The movie had great cinematography. The director maintained a dark and gloomy atmosphere throughout the scenes, while also connecting them with mystery. However, the director exhibited a significant obsession with death, which does not align with Zarathustra's teachings. Zarathustra emphasizes the importance of life over death, with death representing Ahriman and light representing Ahura Mazda.
The director's fixation on death carried out even the portrayal of life, such as the scene in the breaking of a turtle's egg. Love was also portrayed in a dark manner, and the overall tone of the movie was serious and gloomy. Even the director's own fate within the narrative was bleak, and the movie concluded with a theme of death. A movie about Zarathustra should instead focus on themes of light, love, progression, growth, and consciousness.

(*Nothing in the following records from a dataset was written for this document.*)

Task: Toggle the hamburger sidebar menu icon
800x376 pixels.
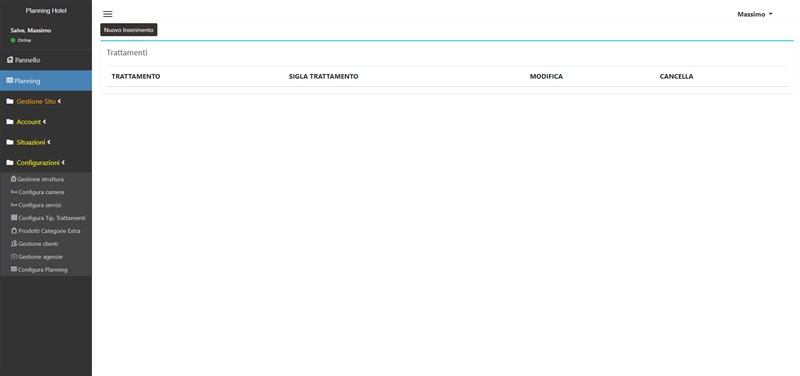Action: pyautogui.click(x=108, y=14)
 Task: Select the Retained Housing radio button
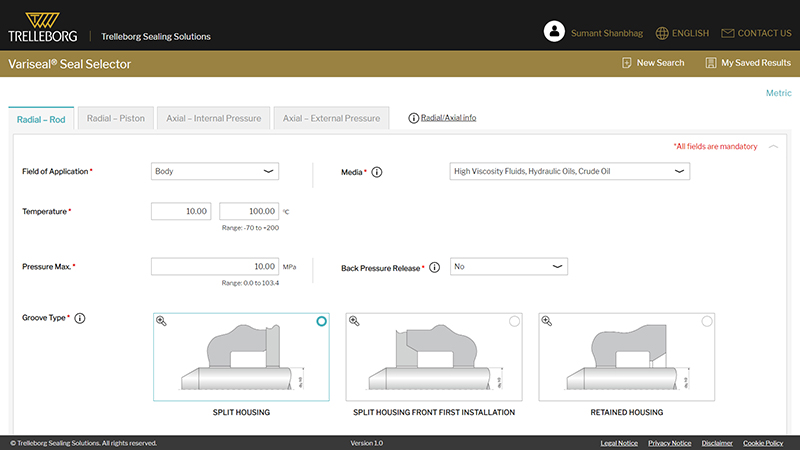[707, 321]
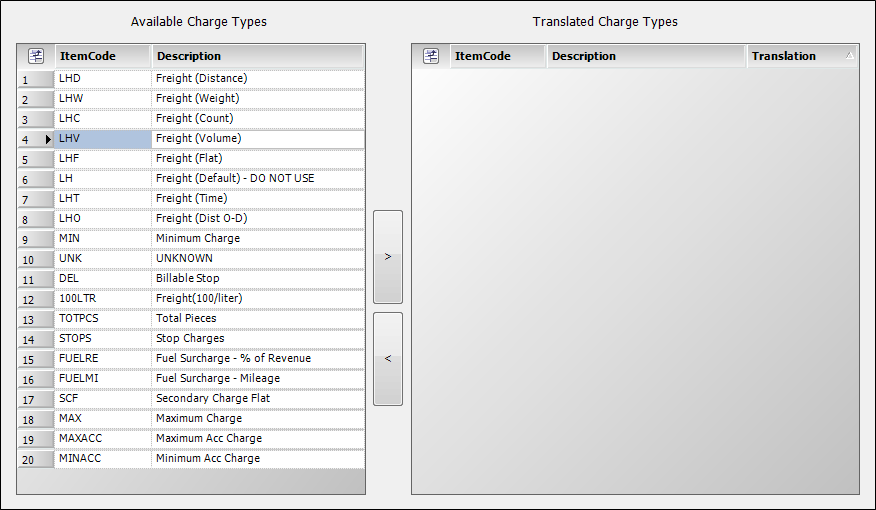876x510 pixels.
Task: Click ItemCode header in Translated grid
Action: 497,56
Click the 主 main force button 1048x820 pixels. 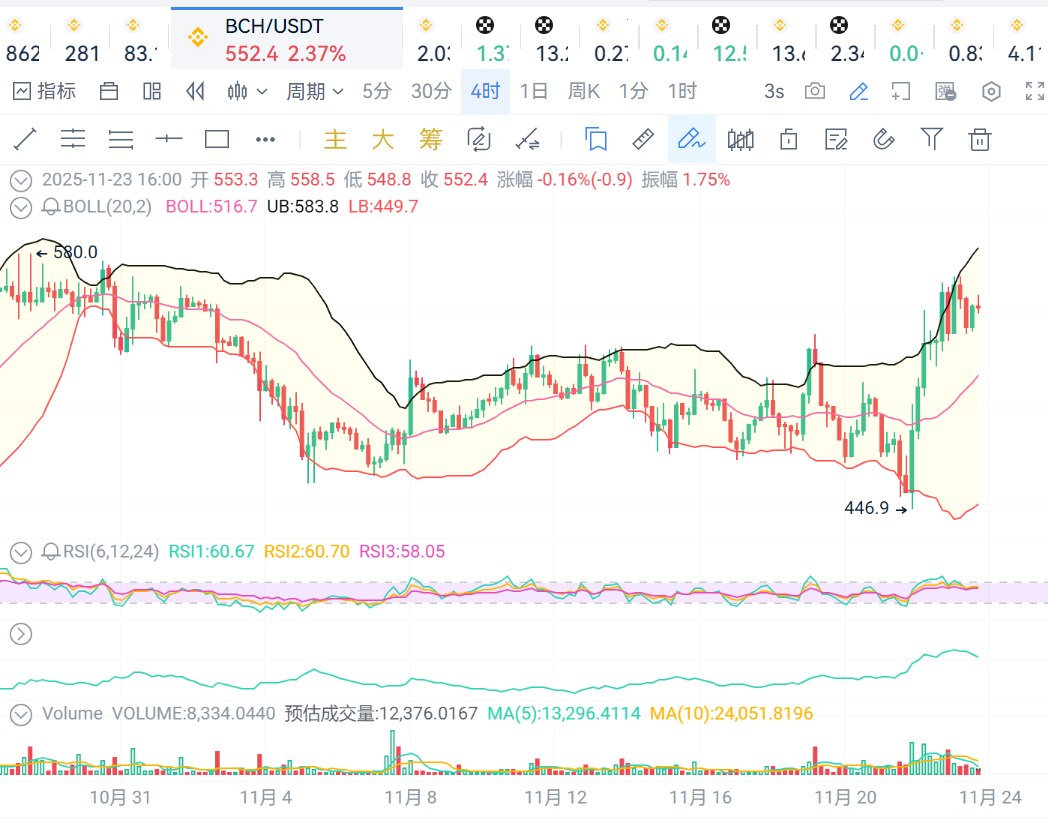coord(335,139)
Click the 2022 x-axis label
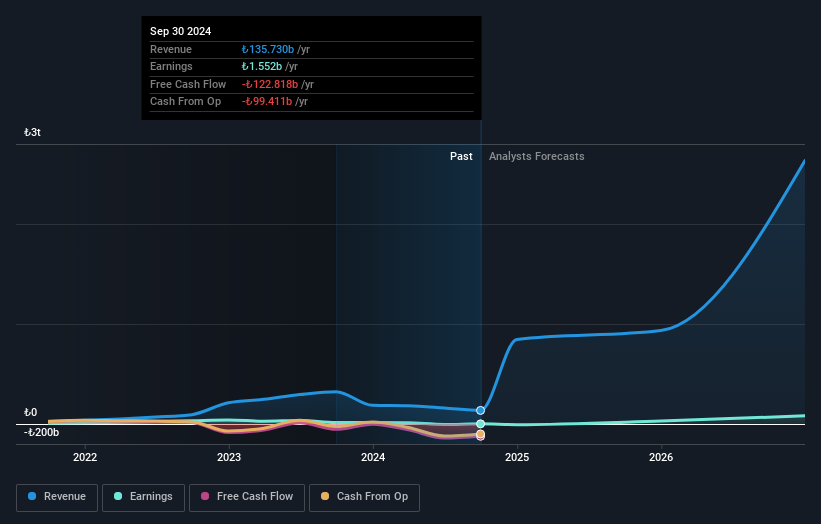The width and height of the screenshot is (821, 524). coord(85,458)
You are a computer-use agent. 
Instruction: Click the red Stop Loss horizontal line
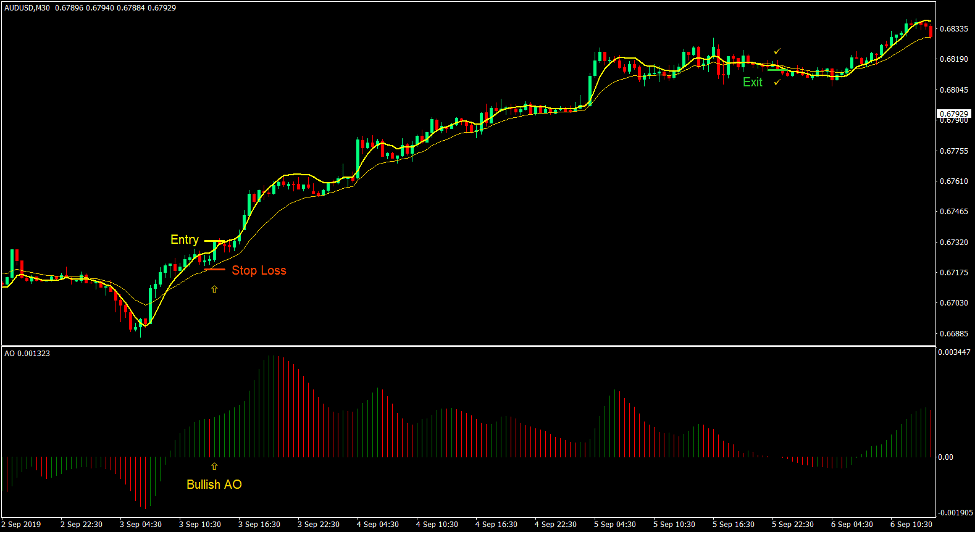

Zarathustra, amongst all the religious founders, is the only one who is life-affirmative, who is not against life, whose religion is a religion of celebration, of gratefulness to existence. He is not against the pleasures of life, and he is not in favor of renouncing the world. On the contrary, he is in absolute support of rejoicing in the world, because except for this life and this world, all are hypothetical ideologies. God, heaven and hell, they are all projections of the human mind, not authentic experiences; they are not realities. Zarathustra is unique. He is the only one who is not against life, who is for life; whose god is not somewhere else; whose god is nothing but another name for life itself. And to live totally, to live joyously and to live intensely, is all that religion is based on.